» **Task objective**: Return the listing in full. Keep every word as it stands.

» **Given records**:
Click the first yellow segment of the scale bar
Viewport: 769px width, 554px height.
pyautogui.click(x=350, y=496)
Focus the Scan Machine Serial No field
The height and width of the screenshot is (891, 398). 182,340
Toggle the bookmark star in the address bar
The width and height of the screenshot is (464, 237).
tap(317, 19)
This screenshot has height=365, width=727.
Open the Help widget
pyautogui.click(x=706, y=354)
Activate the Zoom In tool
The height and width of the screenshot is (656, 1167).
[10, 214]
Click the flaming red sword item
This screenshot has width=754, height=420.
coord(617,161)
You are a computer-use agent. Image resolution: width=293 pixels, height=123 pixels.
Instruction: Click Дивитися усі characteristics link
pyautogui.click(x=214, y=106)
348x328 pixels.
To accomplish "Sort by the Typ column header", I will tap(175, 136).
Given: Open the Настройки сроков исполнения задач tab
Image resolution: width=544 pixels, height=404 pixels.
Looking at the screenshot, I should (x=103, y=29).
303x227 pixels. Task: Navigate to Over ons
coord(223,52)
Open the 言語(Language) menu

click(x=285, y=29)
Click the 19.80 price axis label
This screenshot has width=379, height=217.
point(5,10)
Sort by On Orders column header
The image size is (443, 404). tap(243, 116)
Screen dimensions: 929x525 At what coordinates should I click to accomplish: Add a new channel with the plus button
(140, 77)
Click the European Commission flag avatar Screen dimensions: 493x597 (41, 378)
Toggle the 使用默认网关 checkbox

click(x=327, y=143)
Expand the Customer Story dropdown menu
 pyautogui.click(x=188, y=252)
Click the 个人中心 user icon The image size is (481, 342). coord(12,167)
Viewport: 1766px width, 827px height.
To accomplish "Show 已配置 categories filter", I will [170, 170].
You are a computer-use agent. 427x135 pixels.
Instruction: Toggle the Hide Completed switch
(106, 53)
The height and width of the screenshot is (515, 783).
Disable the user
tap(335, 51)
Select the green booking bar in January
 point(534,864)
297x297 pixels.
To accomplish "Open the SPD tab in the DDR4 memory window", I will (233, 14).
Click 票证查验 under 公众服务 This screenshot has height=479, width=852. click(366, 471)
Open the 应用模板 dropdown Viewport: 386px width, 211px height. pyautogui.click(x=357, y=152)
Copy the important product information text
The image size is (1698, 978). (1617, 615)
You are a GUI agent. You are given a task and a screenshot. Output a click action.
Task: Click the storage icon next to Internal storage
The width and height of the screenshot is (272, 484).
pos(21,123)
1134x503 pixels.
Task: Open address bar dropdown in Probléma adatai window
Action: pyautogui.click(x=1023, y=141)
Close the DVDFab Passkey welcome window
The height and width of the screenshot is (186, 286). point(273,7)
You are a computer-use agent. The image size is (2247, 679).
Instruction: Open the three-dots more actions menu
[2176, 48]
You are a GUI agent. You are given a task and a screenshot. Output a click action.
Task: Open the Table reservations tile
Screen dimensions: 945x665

» **Exercise answer**:
Click the first yellow segment of the scale bar
Viewport: 769px width, 554px height.
pyautogui.click(x=350, y=496)
Focus the Scan Machine Serial No field
The height and width of the screenshot is (891, 398). 182,340
Toggle the bookmark star in the address bar
The width and height of the screenshot is (464, 237).
tap(317, 19)
This screenshot has height=365, width=727.
Open the Help widget
pyautogui.click(x=706, y=354)
Activate the Zoom In tool
The height and width of the screenshot is (656, 1167).
[10, 214]
Click the flaming red sword item
This screenshot has width=754, height=420.
coord(617,161)
You are a computer-use agent. Image resolution: width=293 pixels, height=123 pixels.
Instruction: Click Дивитися усі characteristics link
pyautogui.click(x=214, y=106)
348x328 pixels.
To accomplish "Sort by the Typ column header", I will tap(175, 136).
Given: Open the Настройки сроков исполнения задач tab
Image resolution: width=544 pixels, height=404 pixels.
Looking at the screenshot, I should (x=103, y=29).
303x227 pixels. Task: Navigate to Over ons
coord(223,52)
Open the 言語(Language) menu

click(x=285, y=29)
Click the 19.80 price axis label
This screenshot has width=379, height=217.
point(5,10)
Sort by On Orders column header
The image size is (443, 404). tap(243, 116)
Screen dimensions: 929x525 At what coordinates should I click to accomplish: Add a new channel with the plus button
(140, 77)
Click the European Commission flag avatar Screen dimensions: 493x597 (41, 378)
Toggle the 使用默认网关 checkbox

click(x=327, y=143)
Expand the Customer Story dropdown menu
 pyautogui.click(x=188, y=252)
Click the 个人中心 user icon The image size is (481, 342). coord(12,167)
Viewport: 1766px width, 827px height.
To accomplish "Show 已配置 categories filter", I will [170, 170].
You are a computer-use agent. 427x135 pixels.
Instruction: Toggle the Hide Completed switch
(106, 53)
The height and width of the screenshot is (515, 783).
Disable the user
tap(335, 51)
Select the green booking bar in January
 point(534,864)
297x297 pixels.
To accomplish "Open the SPD tab in the DDR4 memory window", I will (233, 14).
Click 票证查验 under 公众服务 This screenshot has height=479, width=852. click(366, 471)
Open the 应用模板 dropdown Viewport: 386px width, 211px height. pyautogui.click(x=357, y=152)
Copy the important product information text
The image size is (1698, 978). (1617, 615)
You are a GUI agent. You are given a task and a screenshot. Output a click action.
Task: Click the storage icon next to Internal storage
The width and height of the screenshot is (272, 484).
pos(21,123)
1134x503 pixels.
Task: Open address bar dropdown in Probléma adatai window
Action: pyautogui.click(x=1023, y=141)
Close the DVDFab Passkey welcome window
The height and width of the screenshot is (186, 286). point(273,7)
You are a computer-use agent. The image size is (2247, 679).
Instruction: Open the three-dots more actions menu
[2176, 48]
You are a GUI agent. You are given a task and a screenshot. Output a click action.
Task: Open the Table reservations tile
Screen dimensions: 945x665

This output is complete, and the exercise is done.